## WHAT TO PRODUCE
Omit the pictures, then write out every entry exactly as it reads.

○ ○ ○

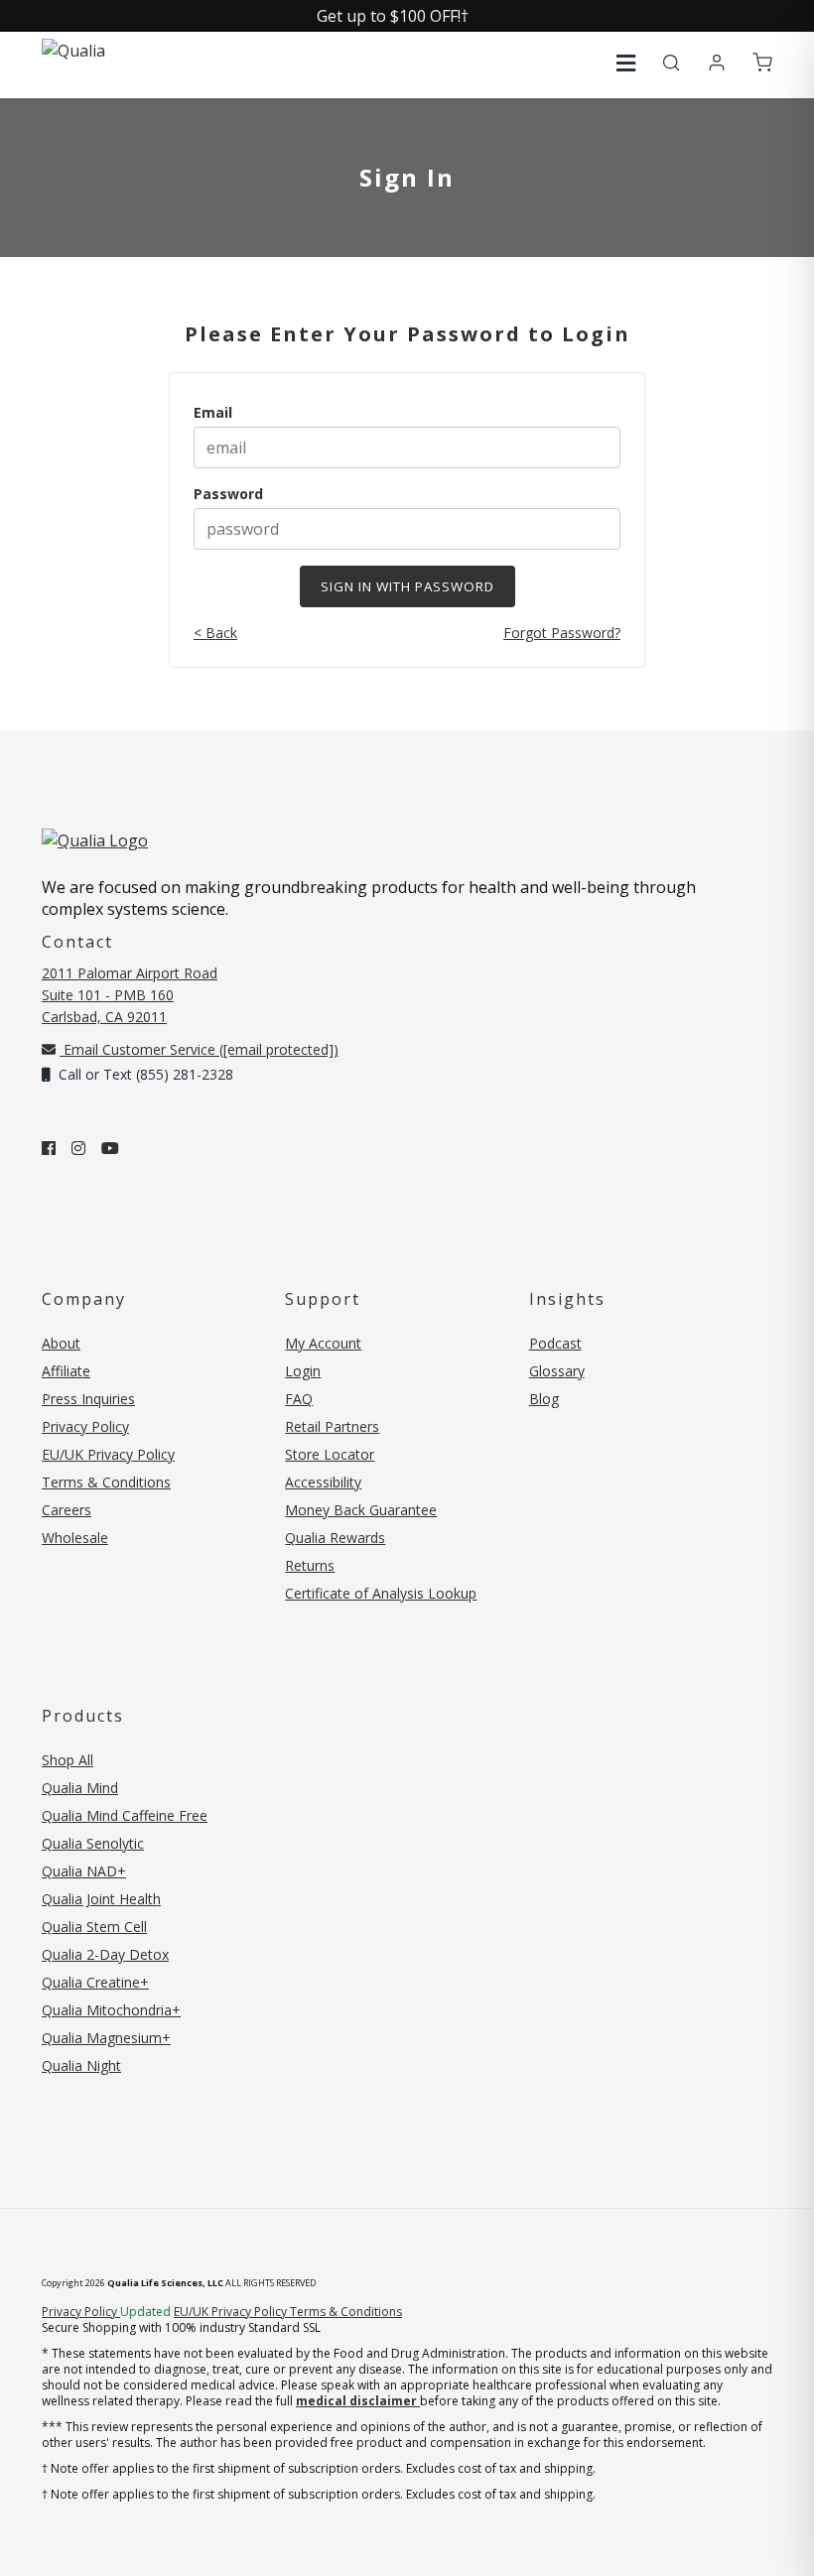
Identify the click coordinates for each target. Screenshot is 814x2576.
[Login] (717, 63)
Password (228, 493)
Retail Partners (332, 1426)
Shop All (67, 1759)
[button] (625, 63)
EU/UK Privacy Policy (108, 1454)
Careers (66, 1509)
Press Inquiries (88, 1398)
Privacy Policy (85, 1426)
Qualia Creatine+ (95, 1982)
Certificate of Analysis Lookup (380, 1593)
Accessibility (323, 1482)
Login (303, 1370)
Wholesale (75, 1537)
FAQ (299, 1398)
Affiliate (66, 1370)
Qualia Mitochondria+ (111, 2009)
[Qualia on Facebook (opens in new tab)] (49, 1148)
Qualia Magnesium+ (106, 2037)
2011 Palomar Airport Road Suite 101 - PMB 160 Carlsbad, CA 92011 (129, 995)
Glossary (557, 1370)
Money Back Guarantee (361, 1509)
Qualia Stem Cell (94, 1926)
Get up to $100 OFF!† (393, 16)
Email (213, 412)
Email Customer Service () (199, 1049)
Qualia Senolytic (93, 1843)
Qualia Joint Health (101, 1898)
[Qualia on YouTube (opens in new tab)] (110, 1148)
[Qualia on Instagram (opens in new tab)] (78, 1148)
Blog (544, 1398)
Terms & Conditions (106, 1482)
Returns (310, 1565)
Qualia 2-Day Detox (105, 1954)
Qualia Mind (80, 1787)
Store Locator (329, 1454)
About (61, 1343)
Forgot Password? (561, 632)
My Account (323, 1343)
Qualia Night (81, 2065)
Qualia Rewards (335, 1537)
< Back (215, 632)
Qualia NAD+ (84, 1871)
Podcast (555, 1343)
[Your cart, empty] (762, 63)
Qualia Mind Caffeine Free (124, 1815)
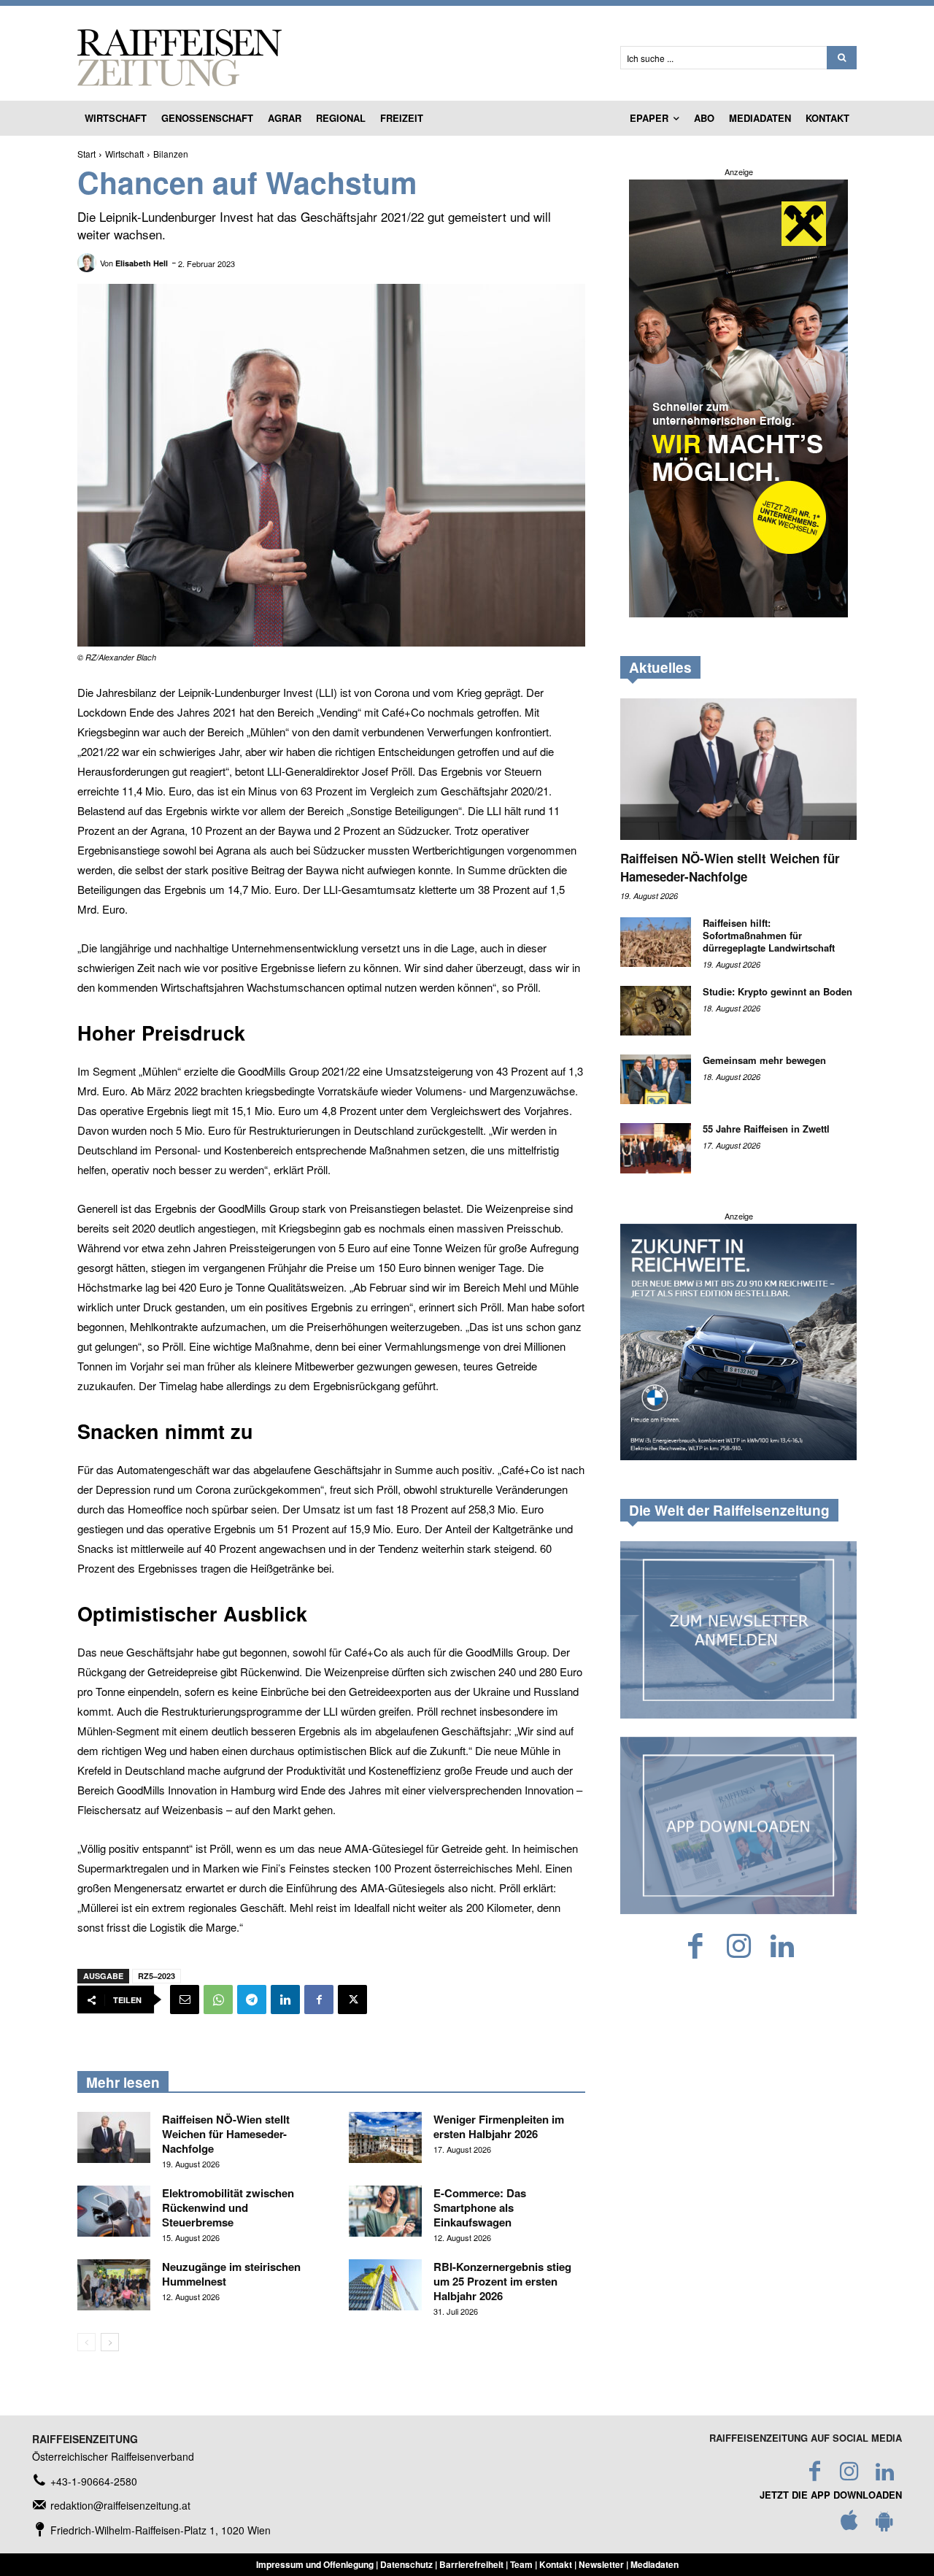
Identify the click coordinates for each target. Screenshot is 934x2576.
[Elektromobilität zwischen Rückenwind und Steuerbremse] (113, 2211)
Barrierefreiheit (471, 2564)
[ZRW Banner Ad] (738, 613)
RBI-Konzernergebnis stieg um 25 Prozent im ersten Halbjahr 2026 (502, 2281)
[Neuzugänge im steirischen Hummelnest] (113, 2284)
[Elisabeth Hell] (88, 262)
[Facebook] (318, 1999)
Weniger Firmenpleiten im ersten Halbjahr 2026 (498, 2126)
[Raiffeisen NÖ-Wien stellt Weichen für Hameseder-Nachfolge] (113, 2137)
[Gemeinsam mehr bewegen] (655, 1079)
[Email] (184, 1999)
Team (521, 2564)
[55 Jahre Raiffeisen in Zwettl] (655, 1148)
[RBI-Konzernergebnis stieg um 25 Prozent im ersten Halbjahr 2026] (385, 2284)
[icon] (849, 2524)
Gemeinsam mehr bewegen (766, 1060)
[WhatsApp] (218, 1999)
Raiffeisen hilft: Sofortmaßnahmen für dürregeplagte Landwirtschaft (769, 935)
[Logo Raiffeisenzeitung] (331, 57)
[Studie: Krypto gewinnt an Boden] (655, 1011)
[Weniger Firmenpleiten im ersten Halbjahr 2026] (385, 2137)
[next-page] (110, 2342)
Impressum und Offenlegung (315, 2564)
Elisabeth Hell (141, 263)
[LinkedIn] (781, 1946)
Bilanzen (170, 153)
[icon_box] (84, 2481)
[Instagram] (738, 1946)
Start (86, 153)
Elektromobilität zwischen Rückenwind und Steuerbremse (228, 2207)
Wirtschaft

○ ○ ○

## ANSWER TO THIS PROBLEM
Identify the click coordinates for each target. Screenshot is 814x2576.
[Login] (717, 63)
Password (228, 493)
Retail Partners (332, 1426)
Shop All (67, 1759)
[button] (625, 63)
EU/UK Privacy Policy (108, 1454)
Careers (66, 1509)
Press Inquiries (88, 1398)
Privacy Policy (85, 1426)
Qualia Creatine+ (95, 1982)
Certificate of Analysis Lookup (380, 1593)
Accessibility (323, 1482)
Login (303, 1370)
Wholesale (75, 1537)
FAQ (299, 1398)
Affiliate (66, 1370)
Qualia Mitochondria+ (111, 2009)
[Qualia on Facebook (opens in new tab)] (49, 1148)
Qualia Magnesium+ (106, 2037)
2011 Palomar Airport Road Suite 101 - PMB 160 Carlsbad, CA 92011 (129, 995)
Glossary (557, 1370)
Money Back Guarantee (361, 1509)
Qualia Stem Cell (94, 1926)
Get up to $100 OFF!† (393, 16)
Email (213, 412)
Email Customer Service () (199, 1049)
Qualia Senolytic (93, 1843)
Qualia Joint Health (101, 1898)
[Qualia on YouTube (opens in new tab)] (110, 1148)
[Qualia on Instagram (opens in new tab)] (78, 1148)
Blog (544, 1398)
Terms & Conditions (106, 1482)
Returns (310, 1565)
Qualia 2-Day Detox (105, 1954)
Qualia Mind (80, 1787)
Store Locator (329, 1454)
About (61, 1343)
Forgot Password? (561, 632)
My Account (323, 1343)
Qualia Night (81, 2065)
Qualia Rewards (335, 1537)
< Back (215, 632)
Qualia NAD+ (84, 1871)
Podcast (555, 1343)
[Your cart, empty] (762, 63)
Qualia Mind Caffeine Free (124, 1815)
Identify the click coordinates for each target. Screenshot is 934x2576.
[Elektromobilität zwischen Rückenwind und Steuerbremse] (113, 2211)
Barrierefreiheit (471, 2564)
[ZRW Banner Ad] (738, 613)
RBI-Konzernergebnis stieg um 25 Prozent im ersten Halbjahr 2026 (502, 2281)
[Neuzugänge im steirischen Hummelnest] (113, 2284)
[Elisabeth Hell] (88, 262)
[Facebook] (318, 1999)
Weniger Firmenpleiten im ersten Halbjahr 2026 (498, 2126)
[Raiffeisen NÖ-Wien stellt Weichen für Hameseder-Nachfolge] (113, 2137)
[Gemeinsam mehr bewegen] (655, 1079)
[Email] (184, 1999)
Team (521, 2564)
[55 Jahre Raiffeisen in Zwettl] (655, 1148)
[RBI-Konzernergebnis stieg um 25 Prozent im ersten Halbjahr 2026] (385, 2284)
[icon] (849, 2524)
Gemeinsam mehr bewegen (766, 1060)
[WhatsApp] (218, 1999)
Raiffeisen hilft: Sofortmaßnahmen für dürregeplagte Landwirtschaft (769, 935)
[Logo Raiffeisenzeitung] (331, 57)
[Studie: Krypto gewinnt an Boden] (655, 1011)
[Weniger Firmenpleiten im ersten Halbjahr 2026] (385, 2137)
[next-page] (110, 2342)
Impressum und Offenlegung (315, 2564)
Elisabeth Hell (141, 263)
[LinkedIn] (781, 1946)
Bilanzen (170, 153)
[icon_box] (84, 2481)
[Instagram] (738, 1946)
Start (86, 153)
Elektromobilität zwischen Rückenwind und Steuerbremse (228, 2207)
Wirtschaft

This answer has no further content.